第261話 キケンな空間
「ごくり……」
長町の一日マネージャーの仕事を終え、霧島プロダクションの社長室に入った翔太は思わずつばを飲み込んだ。
ソファでは橘が横になって仮眠を取っているようだが、寝姿だけでこんなにも色香を漂わせていることに恐ろしさすら感じるとともに、心拍数が加速度的に跳ね上がったことを自覚した。
橘は社長代理という重責と神代のマネージャー業務の一部を兼任している。
翔太の知る限りでは休みを取ったり、深夜以前に仕事を切り上げるのを見たことはなかった。
彼女の長く美しい髪はソファの肘掛けに広がり、柔らかい光が彼女の滑らかな肌を照らしていた。
その姿はまるで彫刻のように完璧で、呼吸が穏やかに続いていることが、かろうじて彼女が芸術品でないことを証明していた。
(よく考えたら、ずっとここで二人きりで仕事しているんだよな……)
翔太と橘は、霧島から役職を与えられてからはずっとこの社長室で仕事をする機会が多かった。

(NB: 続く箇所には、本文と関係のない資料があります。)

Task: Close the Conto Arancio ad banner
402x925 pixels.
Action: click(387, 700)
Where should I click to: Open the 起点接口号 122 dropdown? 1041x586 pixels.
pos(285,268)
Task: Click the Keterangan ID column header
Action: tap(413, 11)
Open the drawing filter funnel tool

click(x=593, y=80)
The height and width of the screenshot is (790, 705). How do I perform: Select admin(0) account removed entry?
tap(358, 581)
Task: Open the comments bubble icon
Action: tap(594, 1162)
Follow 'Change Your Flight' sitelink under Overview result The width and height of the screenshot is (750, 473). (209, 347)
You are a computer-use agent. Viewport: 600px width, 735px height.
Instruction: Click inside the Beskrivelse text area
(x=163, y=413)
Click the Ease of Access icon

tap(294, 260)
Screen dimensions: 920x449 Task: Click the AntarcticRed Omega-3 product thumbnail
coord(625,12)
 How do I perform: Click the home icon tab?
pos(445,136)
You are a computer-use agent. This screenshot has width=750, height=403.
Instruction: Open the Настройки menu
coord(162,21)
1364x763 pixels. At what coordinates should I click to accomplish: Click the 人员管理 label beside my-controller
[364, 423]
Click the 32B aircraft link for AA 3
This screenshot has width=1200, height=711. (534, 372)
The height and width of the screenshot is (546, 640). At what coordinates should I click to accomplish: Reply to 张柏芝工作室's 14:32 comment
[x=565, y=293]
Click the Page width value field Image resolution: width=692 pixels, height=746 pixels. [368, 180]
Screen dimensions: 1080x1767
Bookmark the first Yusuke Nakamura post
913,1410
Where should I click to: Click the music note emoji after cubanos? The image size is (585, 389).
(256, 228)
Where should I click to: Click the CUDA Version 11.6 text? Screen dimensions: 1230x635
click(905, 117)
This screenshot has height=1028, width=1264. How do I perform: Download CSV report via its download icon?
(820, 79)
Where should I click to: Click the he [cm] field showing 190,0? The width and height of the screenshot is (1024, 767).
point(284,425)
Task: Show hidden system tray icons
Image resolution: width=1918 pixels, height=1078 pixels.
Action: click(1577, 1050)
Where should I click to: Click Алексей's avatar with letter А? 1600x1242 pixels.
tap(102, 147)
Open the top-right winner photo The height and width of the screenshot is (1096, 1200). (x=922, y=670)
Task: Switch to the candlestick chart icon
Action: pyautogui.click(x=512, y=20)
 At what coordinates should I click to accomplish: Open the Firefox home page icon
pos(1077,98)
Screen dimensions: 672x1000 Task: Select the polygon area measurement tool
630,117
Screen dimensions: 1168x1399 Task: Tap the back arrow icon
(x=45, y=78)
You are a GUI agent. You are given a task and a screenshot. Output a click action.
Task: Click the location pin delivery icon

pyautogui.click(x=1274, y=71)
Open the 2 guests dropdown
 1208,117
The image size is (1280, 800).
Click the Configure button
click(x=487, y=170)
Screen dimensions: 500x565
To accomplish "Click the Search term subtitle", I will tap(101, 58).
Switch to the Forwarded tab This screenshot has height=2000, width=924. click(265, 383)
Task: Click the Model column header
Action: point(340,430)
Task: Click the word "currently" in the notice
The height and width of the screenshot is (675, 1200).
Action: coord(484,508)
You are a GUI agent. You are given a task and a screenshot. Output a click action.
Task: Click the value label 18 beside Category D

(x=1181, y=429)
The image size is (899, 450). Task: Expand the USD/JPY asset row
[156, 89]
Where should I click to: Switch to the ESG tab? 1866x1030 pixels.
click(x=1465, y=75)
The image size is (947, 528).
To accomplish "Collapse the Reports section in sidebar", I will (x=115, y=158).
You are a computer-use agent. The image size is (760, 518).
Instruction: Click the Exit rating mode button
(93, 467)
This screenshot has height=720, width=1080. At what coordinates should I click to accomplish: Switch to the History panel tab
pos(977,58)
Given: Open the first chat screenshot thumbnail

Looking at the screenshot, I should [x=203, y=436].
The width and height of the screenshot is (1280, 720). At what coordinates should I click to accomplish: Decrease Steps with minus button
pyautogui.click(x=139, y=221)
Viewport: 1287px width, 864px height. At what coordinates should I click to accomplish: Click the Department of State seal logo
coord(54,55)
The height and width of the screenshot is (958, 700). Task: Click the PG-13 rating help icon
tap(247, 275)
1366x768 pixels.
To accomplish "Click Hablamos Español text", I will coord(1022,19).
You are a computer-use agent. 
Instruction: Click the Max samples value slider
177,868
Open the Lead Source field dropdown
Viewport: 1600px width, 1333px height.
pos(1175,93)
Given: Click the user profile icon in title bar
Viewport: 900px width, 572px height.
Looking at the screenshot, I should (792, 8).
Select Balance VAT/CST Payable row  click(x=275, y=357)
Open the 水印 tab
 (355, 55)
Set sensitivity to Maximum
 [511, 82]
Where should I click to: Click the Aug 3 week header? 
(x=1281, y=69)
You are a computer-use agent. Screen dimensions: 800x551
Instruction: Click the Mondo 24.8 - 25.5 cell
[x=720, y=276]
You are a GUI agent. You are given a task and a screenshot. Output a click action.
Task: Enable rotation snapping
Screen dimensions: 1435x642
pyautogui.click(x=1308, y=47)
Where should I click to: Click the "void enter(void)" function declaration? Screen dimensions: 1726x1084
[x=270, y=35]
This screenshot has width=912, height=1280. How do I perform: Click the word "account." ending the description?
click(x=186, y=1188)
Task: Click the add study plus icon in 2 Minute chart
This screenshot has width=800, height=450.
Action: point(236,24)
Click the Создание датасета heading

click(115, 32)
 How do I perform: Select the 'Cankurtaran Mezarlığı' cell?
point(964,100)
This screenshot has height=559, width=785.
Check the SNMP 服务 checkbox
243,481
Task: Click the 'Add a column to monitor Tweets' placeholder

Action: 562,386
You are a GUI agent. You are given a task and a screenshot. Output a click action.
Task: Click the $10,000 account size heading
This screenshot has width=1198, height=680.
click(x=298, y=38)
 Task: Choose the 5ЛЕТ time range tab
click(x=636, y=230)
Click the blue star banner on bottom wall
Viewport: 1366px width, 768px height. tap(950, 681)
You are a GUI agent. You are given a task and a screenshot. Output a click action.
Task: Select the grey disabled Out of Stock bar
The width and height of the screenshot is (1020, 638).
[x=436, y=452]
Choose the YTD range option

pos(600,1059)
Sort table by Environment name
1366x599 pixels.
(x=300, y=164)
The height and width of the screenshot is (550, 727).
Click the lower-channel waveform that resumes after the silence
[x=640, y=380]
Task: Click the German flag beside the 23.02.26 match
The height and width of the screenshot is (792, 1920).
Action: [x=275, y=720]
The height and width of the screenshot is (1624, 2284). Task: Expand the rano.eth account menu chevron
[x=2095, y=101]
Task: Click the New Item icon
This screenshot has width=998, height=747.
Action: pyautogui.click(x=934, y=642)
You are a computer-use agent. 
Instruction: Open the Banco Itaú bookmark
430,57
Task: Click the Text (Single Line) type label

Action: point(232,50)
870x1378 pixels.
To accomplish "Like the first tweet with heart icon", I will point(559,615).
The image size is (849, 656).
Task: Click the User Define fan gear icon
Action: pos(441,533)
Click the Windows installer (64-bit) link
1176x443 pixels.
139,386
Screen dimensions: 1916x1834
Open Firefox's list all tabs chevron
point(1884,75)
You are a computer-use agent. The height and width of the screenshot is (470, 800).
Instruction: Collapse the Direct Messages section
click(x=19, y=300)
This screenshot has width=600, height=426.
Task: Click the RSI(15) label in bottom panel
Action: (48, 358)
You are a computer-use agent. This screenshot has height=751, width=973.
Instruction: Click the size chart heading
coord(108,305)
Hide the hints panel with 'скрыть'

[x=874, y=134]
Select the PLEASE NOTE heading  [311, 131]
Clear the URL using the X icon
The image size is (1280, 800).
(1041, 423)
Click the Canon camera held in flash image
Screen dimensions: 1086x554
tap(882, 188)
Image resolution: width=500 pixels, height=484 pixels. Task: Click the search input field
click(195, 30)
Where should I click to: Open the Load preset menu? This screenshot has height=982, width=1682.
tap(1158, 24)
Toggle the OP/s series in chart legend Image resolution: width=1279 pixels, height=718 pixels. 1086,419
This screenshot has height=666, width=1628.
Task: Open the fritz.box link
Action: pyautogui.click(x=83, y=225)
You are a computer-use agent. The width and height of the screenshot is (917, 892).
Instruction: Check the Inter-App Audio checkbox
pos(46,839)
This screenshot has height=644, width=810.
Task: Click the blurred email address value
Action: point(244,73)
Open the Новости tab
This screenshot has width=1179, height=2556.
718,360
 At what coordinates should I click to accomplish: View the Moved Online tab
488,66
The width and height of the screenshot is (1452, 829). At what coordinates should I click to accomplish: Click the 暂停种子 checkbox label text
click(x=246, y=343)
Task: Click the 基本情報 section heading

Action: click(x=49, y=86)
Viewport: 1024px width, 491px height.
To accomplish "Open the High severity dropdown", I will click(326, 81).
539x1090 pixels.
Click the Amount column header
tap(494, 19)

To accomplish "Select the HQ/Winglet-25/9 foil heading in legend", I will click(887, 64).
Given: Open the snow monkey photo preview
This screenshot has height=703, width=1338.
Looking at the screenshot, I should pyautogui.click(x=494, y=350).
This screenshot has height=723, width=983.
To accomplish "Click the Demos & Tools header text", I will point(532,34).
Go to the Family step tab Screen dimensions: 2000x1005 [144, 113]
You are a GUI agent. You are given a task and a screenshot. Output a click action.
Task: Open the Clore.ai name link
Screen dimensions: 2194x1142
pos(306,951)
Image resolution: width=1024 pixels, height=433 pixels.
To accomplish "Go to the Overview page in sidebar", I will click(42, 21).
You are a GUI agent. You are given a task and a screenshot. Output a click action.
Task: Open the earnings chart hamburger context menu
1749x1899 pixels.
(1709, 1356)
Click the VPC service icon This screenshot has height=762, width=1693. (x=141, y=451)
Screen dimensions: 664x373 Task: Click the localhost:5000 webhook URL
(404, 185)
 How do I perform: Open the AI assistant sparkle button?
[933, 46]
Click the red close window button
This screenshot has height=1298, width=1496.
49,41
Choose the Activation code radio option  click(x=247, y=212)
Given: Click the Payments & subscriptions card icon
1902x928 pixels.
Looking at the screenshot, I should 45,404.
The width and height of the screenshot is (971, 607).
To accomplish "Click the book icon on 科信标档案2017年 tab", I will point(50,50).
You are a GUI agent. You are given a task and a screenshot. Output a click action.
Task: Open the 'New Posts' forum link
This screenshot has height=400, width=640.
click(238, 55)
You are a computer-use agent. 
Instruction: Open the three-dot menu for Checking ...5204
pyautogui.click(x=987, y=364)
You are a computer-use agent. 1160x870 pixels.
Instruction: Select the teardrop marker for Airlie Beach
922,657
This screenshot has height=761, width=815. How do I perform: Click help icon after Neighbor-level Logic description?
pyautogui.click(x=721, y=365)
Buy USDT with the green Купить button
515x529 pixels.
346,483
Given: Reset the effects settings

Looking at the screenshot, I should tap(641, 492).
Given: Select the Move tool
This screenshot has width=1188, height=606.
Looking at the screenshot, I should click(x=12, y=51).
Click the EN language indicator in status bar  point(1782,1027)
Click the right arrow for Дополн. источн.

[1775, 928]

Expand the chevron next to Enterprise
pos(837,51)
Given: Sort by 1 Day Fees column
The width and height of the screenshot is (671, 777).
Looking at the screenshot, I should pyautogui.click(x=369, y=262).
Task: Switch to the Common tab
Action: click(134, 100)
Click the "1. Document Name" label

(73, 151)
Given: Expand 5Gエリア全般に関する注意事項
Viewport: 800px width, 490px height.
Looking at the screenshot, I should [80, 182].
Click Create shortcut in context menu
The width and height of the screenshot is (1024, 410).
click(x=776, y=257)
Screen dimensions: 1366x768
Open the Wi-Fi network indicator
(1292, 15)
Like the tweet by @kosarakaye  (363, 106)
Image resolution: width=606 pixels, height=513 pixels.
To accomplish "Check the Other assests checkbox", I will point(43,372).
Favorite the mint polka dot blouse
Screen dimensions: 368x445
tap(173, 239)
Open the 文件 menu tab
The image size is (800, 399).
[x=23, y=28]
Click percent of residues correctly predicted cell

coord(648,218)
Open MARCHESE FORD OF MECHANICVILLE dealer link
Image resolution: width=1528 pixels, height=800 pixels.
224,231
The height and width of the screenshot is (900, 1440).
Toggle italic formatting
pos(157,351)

これまではあまりの忙しさに意識する余裕もなかったが、改めてこの静謐な密室で男女が二人でいるのは問題なのではないかと考え始めた。
「ん、柊さん……戻られたのですね」
「は、はい、ただいま戻りました。大丈夫なんですか?」
翔太は主語を省いて尋ねた。
「今日、ここには柊さんしか来る予定がなかったので、大丈夫ですよ」
橘は無防備な姿を晒すことは皆無だった。
これは彼女の行動原理に即しているが、この発言は翔太に対しては例外であると取れなくもない。
(まぁ、仮に俺が変な気を起こして襲いかかろうもんなら、速攻で返り討ちだからな)
翔太は男女二人きりという状況について、棚上げすることにした。
「ふふふっ、私はどちらでもいいですよ?」
翔太の心中を読み取ったかのような橘の表情に、翔太は頭がクラクラしてきたため、仕事の話をすることにした。
「いくつかご報告があります」
「シュナイダーの件については梨花から連絡を受けています。
檜垣が付いているので問題ないでしょう」
シュナイダーが行動する場合、神代の現マネージャーである檜垣が常に見えないところで付き添っている。
檜垣は霧島プロダクションきっての武闘派マネージャーだとのことなので、神代の身は安全と言っていいだろう。
(橘さんより強いらしいんだけど……バトルものが書けそうだな……)
「では、軽めのものから報告します。メトロ放送で、葵奏という人物に会いました」
「えっ!? 響音堂の葵ですか?」
「はい、名刺にはそう書いてありました」
「名刺までもらったんですか!?」
橘がここまで驚くのは珍しい。
葵が相当な人物であることが分かる。
「奏は歌手で、リリースされた楽曲はすべてミリオンセラーを記録しています。
彼女は一切メディアに出ない戦略を取っており、PVでしかその姿を確認することができません」
「なるほど……あの場にいたことを内密にするように言われたのは――」
翔太は芸能人としてはちぐはぐな葵の態度に合点がいきはじめた。
「ん? ミリオンセラー……あーっ! 思い出しました!」
翔太はようやく記憶から奏のことを引き出した。